AMD RyZen CPU Architecture for 2017

Discussion in 'PC Industry' started by fellix, Oct 20, 2014.

Tags:
  1. xEx

    xEx
    Regular Newcomer

    Joined:
    Feb 2, 2012
    Messages:
    939
    Likes Received:
    398
    Agreed. I think the space, time and money should go to the background optimizing, refining and improving it so they will have not just an increase of performance and get out of all(or most) of the "cons/week points" but also to have a very robust base to build in for zen 3 increase in cores/features.
     
  2. hoom

    Veteran

    Joined:
    Sep 23, 2003
    Messages:
    2,966
    Likes Received:
    512
    Trying hard to understand why anyone would want this on? o_O
     
  3. Anarchist4000

    Veteran Regular

    Joined:
    May 8, 2004
    Messages:
    1,439
    Likes Received:
    359
    Infinity seems tied largely to PCIE signaling tech. So PCIE4 should up the bandwidth a bit, but primarily was setting the stage for multi-level signaling with PCIE5 in the near future. That should yield some large bandwidth increases as even optical interconnects were being explored. Some presentations on that at the last PCISIG conference.

    Memory systems IMHO will be the next focus. Using HBM or large caches close to the die to facilitate the nonvolatile memory technology that is starting to show up. Optane is very dense and energy efficient so long as you don't write to it. Caches could alleviate that while HBM for example could provide enormous bandwidth. Just imagine a single Epyc with 4 HBM stacks at 8GB each, if not more, providing 1TB/s of bandwidth for a database. That likely reduces strain on Infinity as well if used as a cache in addition to NVDIMMs as main memory.
     
  4. xEx

    xEx
    Regular Newcomer

    Joined:
    Feb 2, 2012
    Messages:
    939
    Likes Received:
    398
    U mean an Epyc SKU with 2 or 3 dies and 1 or 1 HBM die as a last level cache? IDK we gonna see something like that but it could be really interesting to see for sure.

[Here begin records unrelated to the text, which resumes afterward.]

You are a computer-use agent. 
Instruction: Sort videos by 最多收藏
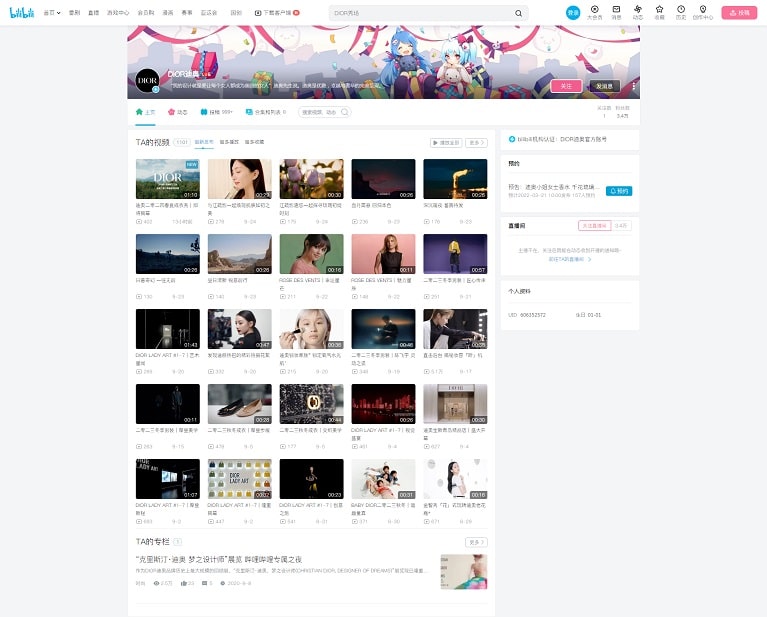coord(255,143)
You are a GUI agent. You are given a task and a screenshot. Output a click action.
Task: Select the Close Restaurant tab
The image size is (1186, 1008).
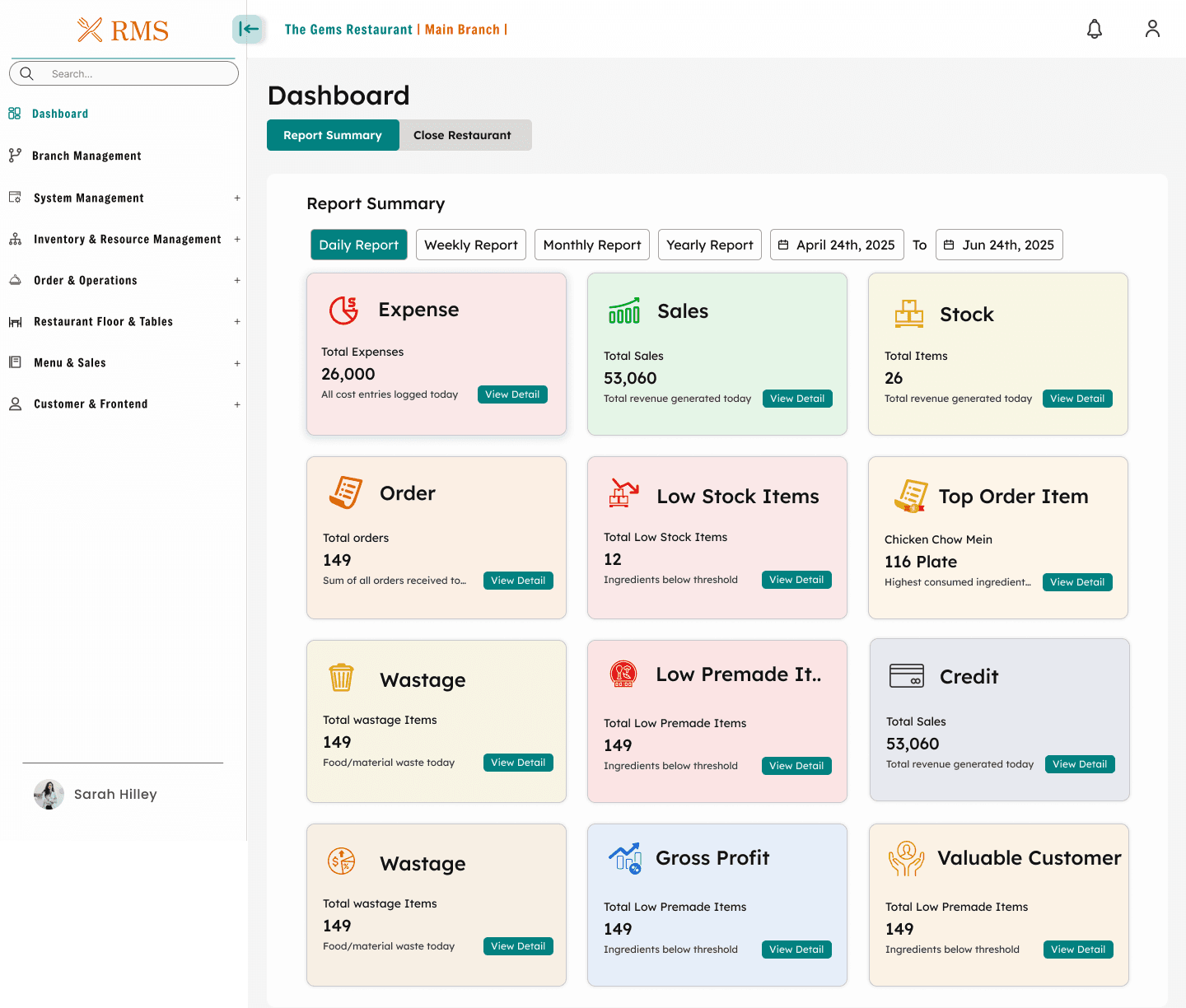click(462, 135)

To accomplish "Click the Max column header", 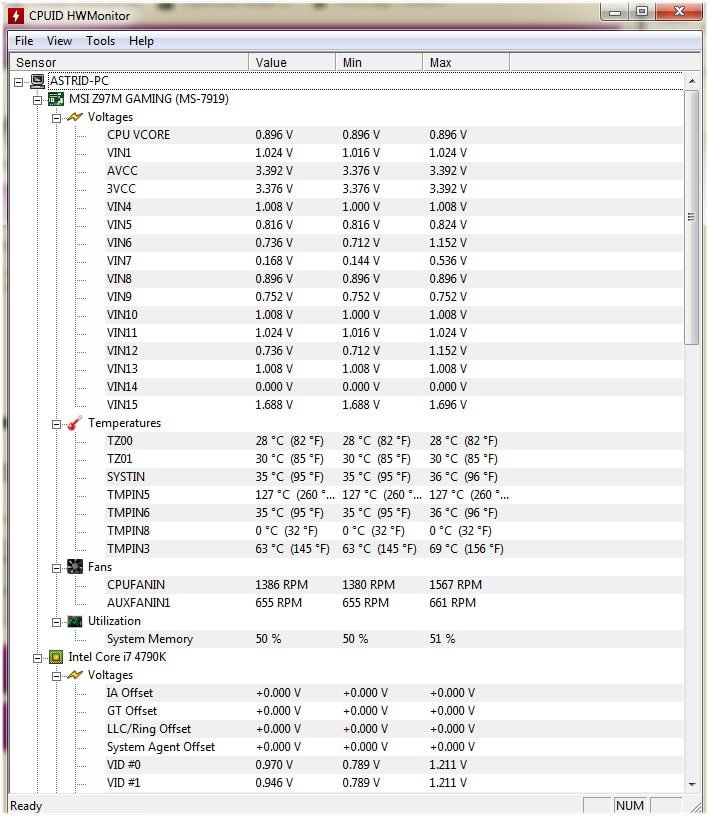I will (x=465, y=62).
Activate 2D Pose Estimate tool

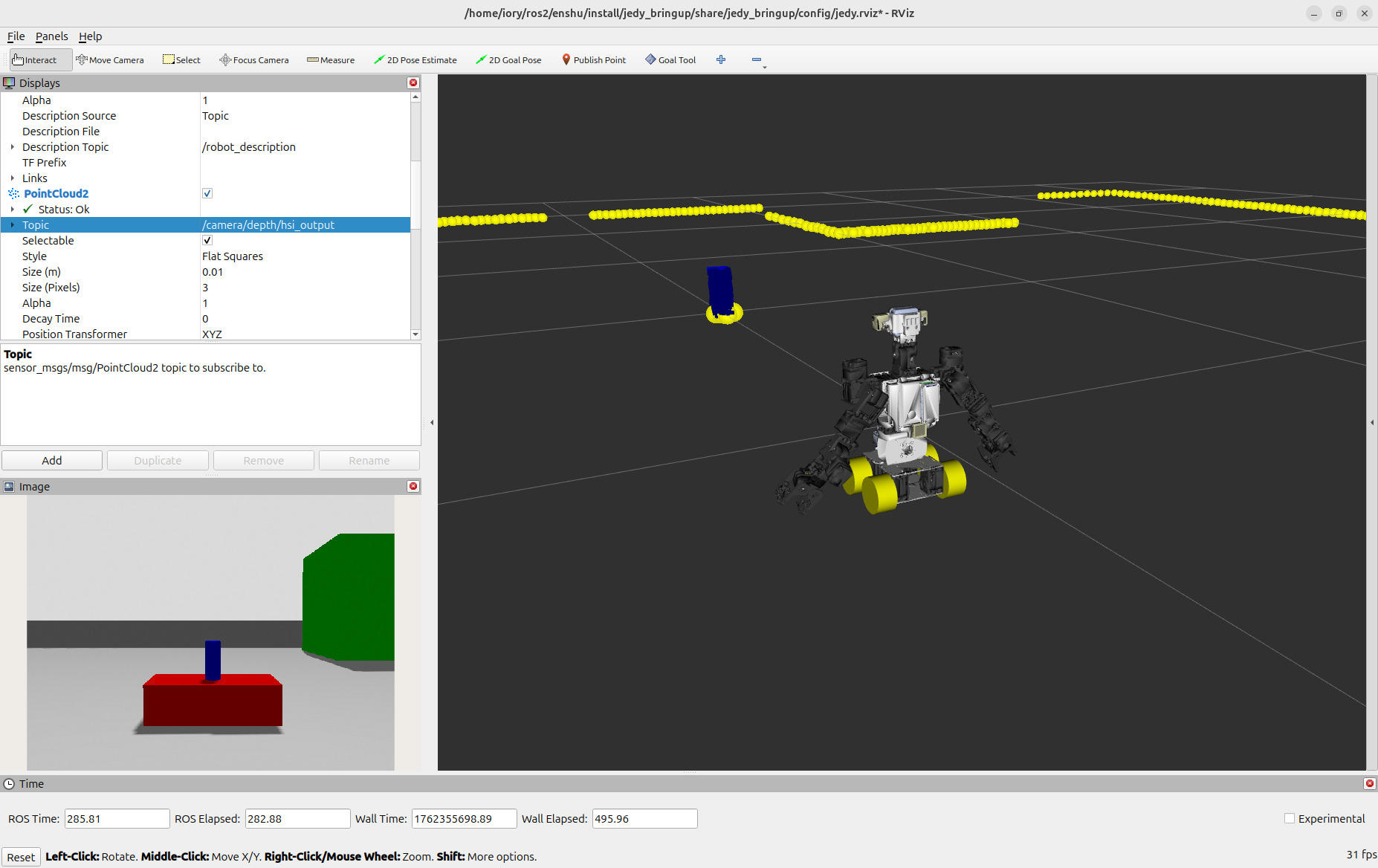pyautogui.click(x=415, y=60)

    And while we are on that, could the futures APU use this approach? APU+HBM on same package?
     
  5. Anarchist4000

    Veteran Regular

    Joined:
    May 8, 2004
    Messages:
    1,439
    Likes Received:
    359
    Something along those lines. Not sure it will be HBM, but from a design standpoint I laid out some solid reasoning for doing so. Space would be interesting, but they could put two Ryzens on an interposer with an HBM stack shared between them. Then scale from there with long strips.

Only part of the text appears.